I. sfsteme rationaliste. — Selon la formule de Wellhausen, le judaïsme se distingue de l’ancien Israël par l’intrusion subreptice de la loi dite mosaïque : Lex autem subintravit. Voici les points fondamentaux du système. — 1. Cent ans après la ruine de Samarie, il y eut une tentative de centralisation du culte autour du Temple de Jérusalem, amenée par la découverte c’est-à-dire la composition du Deutéronome ; mais cette tentative ne réussit qu’à moitié, malgré la connivence des prêtres et des prophètes et l’appui du pouvoir civil. — 2. C’est pendant la captivité de Babylone que s’élabora l’unification.
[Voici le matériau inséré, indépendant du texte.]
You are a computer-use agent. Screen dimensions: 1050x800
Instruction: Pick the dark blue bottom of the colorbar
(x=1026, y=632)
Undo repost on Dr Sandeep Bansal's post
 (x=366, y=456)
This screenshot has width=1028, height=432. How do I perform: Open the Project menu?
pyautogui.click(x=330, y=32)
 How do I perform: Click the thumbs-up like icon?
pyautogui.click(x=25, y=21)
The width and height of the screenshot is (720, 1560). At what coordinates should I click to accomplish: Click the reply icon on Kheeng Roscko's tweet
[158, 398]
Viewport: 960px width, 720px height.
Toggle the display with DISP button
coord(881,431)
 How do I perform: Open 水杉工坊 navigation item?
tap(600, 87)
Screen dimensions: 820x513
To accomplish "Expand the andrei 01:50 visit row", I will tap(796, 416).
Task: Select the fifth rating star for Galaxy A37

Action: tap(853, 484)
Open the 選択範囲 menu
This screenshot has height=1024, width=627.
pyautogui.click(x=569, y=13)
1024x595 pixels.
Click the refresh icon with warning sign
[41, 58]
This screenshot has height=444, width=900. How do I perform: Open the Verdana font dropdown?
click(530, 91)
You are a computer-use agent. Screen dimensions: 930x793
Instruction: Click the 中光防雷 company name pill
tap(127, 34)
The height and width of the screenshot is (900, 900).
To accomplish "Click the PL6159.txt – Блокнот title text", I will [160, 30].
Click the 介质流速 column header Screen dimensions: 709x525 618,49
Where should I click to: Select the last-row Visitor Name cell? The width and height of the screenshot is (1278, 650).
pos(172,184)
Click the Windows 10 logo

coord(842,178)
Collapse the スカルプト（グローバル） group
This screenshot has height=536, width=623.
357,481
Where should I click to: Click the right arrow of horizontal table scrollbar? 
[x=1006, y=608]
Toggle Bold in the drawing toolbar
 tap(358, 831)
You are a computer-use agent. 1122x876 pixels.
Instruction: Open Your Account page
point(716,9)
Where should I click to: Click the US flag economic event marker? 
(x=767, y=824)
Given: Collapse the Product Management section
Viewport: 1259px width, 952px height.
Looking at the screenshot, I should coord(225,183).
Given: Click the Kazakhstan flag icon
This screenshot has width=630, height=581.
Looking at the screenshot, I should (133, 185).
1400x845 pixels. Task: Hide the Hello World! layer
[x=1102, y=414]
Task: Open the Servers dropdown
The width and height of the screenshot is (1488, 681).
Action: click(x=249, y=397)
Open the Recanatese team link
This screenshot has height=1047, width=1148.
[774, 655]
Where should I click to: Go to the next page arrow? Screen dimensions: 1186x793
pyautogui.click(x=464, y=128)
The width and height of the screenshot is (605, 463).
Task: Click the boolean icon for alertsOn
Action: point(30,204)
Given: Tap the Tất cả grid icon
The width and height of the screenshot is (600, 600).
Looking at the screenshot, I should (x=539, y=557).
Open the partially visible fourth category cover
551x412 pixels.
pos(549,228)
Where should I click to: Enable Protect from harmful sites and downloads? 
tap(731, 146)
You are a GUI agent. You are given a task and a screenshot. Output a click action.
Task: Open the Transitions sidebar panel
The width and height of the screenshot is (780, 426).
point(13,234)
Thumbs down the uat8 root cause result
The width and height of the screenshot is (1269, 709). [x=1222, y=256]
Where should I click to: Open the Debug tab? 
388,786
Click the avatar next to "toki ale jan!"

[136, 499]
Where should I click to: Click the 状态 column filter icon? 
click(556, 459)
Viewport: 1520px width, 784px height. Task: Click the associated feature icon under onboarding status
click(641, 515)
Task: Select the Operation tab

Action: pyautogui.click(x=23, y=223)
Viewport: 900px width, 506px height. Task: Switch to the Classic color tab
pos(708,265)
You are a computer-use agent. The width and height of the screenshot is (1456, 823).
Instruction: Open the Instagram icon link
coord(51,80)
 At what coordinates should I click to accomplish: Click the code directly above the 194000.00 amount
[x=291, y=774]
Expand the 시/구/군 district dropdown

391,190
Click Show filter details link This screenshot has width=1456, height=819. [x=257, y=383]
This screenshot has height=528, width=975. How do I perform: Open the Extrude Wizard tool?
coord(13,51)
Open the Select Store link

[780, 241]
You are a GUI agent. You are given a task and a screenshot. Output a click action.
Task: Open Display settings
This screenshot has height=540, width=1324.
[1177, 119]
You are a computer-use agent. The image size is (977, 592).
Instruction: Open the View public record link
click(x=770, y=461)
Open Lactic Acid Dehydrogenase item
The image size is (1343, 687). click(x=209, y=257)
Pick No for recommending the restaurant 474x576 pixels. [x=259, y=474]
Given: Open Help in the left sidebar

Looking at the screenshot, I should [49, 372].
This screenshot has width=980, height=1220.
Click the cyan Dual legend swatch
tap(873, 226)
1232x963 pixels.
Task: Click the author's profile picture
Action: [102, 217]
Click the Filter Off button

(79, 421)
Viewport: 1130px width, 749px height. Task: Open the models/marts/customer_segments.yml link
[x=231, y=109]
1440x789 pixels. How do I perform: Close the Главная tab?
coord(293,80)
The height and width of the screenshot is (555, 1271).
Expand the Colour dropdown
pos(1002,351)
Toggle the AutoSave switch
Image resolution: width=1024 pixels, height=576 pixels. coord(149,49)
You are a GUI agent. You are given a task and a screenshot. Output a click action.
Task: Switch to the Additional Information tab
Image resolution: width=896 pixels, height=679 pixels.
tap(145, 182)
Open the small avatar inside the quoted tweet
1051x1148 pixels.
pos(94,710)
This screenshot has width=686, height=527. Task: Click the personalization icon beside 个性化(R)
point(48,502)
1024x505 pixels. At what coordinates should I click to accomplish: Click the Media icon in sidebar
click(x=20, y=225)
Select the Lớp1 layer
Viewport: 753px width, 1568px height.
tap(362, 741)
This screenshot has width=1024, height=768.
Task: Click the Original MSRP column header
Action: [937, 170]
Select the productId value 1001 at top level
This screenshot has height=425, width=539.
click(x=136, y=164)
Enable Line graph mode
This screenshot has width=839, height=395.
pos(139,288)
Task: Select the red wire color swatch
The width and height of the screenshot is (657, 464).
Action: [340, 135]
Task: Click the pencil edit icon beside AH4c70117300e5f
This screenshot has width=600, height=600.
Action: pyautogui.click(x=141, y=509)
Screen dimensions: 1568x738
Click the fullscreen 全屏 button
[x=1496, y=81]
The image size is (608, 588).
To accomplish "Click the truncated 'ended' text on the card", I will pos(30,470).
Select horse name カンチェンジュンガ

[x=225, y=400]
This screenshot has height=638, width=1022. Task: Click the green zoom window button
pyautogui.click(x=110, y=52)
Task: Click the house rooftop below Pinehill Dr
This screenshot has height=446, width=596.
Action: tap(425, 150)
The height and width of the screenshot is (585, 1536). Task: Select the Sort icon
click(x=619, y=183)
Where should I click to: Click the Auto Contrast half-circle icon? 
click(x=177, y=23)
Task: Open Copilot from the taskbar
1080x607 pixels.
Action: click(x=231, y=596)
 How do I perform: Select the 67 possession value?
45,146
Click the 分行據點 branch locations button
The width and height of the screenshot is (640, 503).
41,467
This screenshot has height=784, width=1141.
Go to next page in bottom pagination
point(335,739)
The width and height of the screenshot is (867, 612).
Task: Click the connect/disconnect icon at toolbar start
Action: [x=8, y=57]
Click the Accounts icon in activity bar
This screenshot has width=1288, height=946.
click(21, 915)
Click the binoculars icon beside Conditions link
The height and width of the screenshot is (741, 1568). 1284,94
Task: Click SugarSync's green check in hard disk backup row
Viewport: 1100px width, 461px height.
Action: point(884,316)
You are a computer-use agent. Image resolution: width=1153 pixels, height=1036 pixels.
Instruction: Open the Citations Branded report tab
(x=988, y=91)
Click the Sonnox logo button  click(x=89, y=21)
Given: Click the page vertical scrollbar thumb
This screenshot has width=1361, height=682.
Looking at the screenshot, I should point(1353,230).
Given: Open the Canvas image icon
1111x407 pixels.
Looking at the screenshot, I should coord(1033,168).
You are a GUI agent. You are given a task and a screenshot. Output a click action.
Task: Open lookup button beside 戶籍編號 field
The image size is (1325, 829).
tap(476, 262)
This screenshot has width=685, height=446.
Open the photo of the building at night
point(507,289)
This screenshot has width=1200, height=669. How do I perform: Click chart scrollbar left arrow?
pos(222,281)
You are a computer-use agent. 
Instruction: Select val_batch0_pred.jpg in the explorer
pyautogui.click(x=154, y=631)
Le projet de réforme du prêtre-prophète Ézéchiel ne fut pas adopté ; mais le Code sacerdotal faussement attribué à Moïse et promulgué par le prêtre-scribe Esdras, vers 444, eut plus de succès. — 3. En même temps, l’histoire sainte fut racontée dans les Paralipomènes de manière à faire croire à l’origine mosaïque de la nouvelle législation ; les anciens livres furent remaniés dans le même sens, par suppressions, changements, interpolations. — 4. Le judaïsme ainsi constitué donnait au clergé non seulement la prépondérance, mais une influence à peu près exclusive : — a. Le temple de Jérusalem est reconnu comme centre unique du culte. — b. Le rituel établit d’innombrables sacrifices, dont les prêtres ont la charge et le profit. — c. Des fêtes périodiques rassemblent tout le peuple autour du sanctuaire et le tiennent sous la main du clergé. — d. Les prêtres sont désormais distingués des lévites et forment une aristocratie influente et riche. — e. Les dîmes et autres revenus considérables prévus par la Loi achèvent de faire du clergé une institution puissante. — 5. Le judaïsme ainsi formé alla se développant peu à peu sous l’action des influences étrangères. L’influence persane est sensible dans la démonologie et l’angélologie, dans la morale, dans le dogme de la résurrection. L’influence grecque se manifeste par le scepticisme, par la philosophie et par les spéculations sur la Sagesse. — En un mot, développement naturel activé par de pieuses fraudes, syncrétisme d’éléments divers venus du dehors, " voilà comment s’explique tout le judaïsme. Pour l’appréciation du premier point, voir Pentateuque. Nous n’avons à parler ici que des influences étrangères.